One issue that has received inadequate attention is the one about money here at Chicago State. To what is the Watson administration committed? Where has it spent the university’s money? What segments of the university have grown? How much?

Just in case you do not feel like wading through the following statistics, I will summarize my findings for you: During a period in which Chicago State’s enrollment declined 15.6 percent and faculty positions remained basically stable, Wayne Watson increased the administrative ranks by 21 percent, and the upper administrative ranks (Assistant VP and above) by 44 percent. The share of administrative salaries rose from 25 percent of the total to 29 percent during that time and the average salary of upper administrators increased over 31 percent.

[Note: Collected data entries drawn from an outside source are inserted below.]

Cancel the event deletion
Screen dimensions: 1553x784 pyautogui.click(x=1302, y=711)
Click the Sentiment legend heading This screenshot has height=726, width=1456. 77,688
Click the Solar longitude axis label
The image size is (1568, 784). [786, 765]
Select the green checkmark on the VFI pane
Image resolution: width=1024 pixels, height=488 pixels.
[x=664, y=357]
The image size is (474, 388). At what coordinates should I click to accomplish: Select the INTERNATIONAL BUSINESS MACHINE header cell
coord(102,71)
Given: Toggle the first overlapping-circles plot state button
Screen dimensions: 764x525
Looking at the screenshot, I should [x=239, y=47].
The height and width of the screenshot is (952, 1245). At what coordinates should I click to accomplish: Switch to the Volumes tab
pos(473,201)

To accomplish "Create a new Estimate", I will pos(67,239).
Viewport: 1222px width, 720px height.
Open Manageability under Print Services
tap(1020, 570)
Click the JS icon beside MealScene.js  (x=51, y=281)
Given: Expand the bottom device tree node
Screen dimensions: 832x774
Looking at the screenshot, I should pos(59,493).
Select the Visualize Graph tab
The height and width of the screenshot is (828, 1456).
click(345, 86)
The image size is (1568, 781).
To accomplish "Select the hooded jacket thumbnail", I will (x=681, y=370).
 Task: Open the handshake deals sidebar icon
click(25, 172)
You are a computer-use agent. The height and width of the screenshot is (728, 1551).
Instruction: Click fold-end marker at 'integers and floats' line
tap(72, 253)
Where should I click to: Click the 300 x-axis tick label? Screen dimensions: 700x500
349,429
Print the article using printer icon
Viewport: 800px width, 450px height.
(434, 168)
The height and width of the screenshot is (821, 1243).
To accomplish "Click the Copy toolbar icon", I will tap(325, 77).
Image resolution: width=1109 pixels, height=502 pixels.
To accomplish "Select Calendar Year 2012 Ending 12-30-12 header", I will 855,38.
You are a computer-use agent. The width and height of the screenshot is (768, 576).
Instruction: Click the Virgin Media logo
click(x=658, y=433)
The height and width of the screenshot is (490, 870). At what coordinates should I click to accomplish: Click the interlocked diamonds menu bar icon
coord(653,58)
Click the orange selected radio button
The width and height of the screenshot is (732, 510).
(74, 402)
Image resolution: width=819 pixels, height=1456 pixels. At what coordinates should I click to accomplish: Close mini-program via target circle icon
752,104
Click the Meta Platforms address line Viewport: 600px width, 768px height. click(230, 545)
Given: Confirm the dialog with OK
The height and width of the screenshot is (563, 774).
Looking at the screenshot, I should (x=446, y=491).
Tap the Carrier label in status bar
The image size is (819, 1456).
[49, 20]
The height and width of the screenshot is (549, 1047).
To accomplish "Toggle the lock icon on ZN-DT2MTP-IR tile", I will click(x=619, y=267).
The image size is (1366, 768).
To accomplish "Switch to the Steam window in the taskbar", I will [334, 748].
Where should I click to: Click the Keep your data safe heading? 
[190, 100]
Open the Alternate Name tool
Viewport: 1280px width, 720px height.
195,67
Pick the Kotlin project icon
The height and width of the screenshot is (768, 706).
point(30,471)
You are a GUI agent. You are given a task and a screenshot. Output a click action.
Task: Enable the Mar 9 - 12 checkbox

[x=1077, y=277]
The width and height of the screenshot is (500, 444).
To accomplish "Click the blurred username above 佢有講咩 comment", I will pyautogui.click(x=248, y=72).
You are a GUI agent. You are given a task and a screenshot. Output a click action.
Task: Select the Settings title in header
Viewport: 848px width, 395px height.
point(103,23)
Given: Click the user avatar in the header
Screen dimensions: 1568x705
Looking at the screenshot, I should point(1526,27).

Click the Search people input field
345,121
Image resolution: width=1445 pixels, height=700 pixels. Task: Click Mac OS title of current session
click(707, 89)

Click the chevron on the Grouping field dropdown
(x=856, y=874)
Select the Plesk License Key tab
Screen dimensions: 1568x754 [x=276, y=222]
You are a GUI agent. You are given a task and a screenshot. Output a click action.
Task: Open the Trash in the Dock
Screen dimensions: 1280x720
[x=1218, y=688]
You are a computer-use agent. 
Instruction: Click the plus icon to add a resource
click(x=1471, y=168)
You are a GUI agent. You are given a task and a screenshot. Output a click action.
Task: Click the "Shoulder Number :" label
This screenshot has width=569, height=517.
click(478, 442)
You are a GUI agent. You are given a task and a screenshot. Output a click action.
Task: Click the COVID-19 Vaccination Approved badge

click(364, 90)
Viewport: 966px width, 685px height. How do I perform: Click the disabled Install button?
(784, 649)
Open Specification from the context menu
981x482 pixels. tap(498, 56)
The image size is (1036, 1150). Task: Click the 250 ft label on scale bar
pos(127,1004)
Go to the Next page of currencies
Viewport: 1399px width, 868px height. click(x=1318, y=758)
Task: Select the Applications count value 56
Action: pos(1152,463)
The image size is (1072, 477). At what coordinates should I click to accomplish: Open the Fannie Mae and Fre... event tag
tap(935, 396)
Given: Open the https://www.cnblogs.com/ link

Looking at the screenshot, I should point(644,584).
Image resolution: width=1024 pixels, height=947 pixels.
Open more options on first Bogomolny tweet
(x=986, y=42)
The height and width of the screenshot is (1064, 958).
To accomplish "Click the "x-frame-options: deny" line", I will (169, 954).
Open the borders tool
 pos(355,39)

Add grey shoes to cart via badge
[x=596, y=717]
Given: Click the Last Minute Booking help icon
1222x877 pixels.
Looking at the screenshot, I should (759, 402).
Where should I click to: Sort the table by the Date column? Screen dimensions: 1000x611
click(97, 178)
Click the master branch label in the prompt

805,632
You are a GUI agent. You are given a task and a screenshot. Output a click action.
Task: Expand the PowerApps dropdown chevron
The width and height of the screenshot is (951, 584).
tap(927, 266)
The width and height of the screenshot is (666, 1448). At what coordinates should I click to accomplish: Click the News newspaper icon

The Chicago State Internal Operating Budget provides evidence of how the university allocates and spends funds. A comparison between the salary expenditures for fiscal 2008-09 and fiscal 2012-13 provides a focused picture of Wayne Watson’s spending and offers a view of an administration committed to expanding its own ranks.

This look at salaries reveals that the Watson administration, between 2009 and 2013, dramatically increased the number of administrative positions, and spent 21 percent more on administrative salaries than its predecessor. At the beginning of Watson’s presidency in 2009, the administration spent $56.3 million for salaries in the school’s four major budget divisions: President, Academic Affairs, Finance, and Enrollment Management and Student Affairs. In 2012-13, that figure had risen to nearly $58.7 million, a modest 4.3 percent increase. The expenditures broke down as follows: in 2009, 195 budgeted administrative positions cost nearly $14 million; 307 budgeted positions for teaching faculty (234 tenure or tenure-track) cost $19.8 million, and the university spent $21.8 million on salaries for staff. In July 2013, the numbers looked like this: 236 administrative positions cost nearly $17.1 million, 312 faculty positions (233 tenure or tenure-track) cost $20.7 million, while staff salaries cost $20.3 million. Overall, between 2009 and 2013, the number of administrative positions increased 21 percent while the cost for administrative salaries rose 21 percent. Faculty numbers increased 1.6 percent, with an aggregate salary increase of 4.5 percent, while aggregate staff salaries decreased 6.9 percent. In 2009, administrative salaries represented nearly 25 percent of the total salary expenditures, with faculty at 35.4 percent and staff at 38.9 percent. By 2013, the administrative percentage of total salaries had risen to 29 percent while faculty dropped slightly to 35.3 percent and staff had declined to 34.6 percent.

The total number of administrators outside Academic Affairs has increased substantially. In 2009, 119 of the 195 total administrative positions (61 percent) existed in Academic Affairs. By 2013, the 124 administrative positions in Academic Affairs represented 52.5 percent of the total of 236 administrative positions. Thus, the number of administrative jobs in non-academic areas increased to 112 in 2013, up from 76 in 2009, a gain of 47.4 percent. The changes in the number of administrative positions demonstrate how the university is beefing up its administrative ranks. Between 2009 and 2013, the President’s office increased from 31 positions to 40, Academic Affairs from 119 to 124, Administration and Finance from 15 to 16, and Enrollment Management and Student Affairs from 30 to 56. The aggregate salary changes are also marked: The President’s Office from $2.6 to $3.4 million, Academic Affairs from $8.8 million to $8.9 million, Administration and Finance from $1.1 million to $1.3 million, and Enrollment Management from nearly $1.6 million to $3.4 million.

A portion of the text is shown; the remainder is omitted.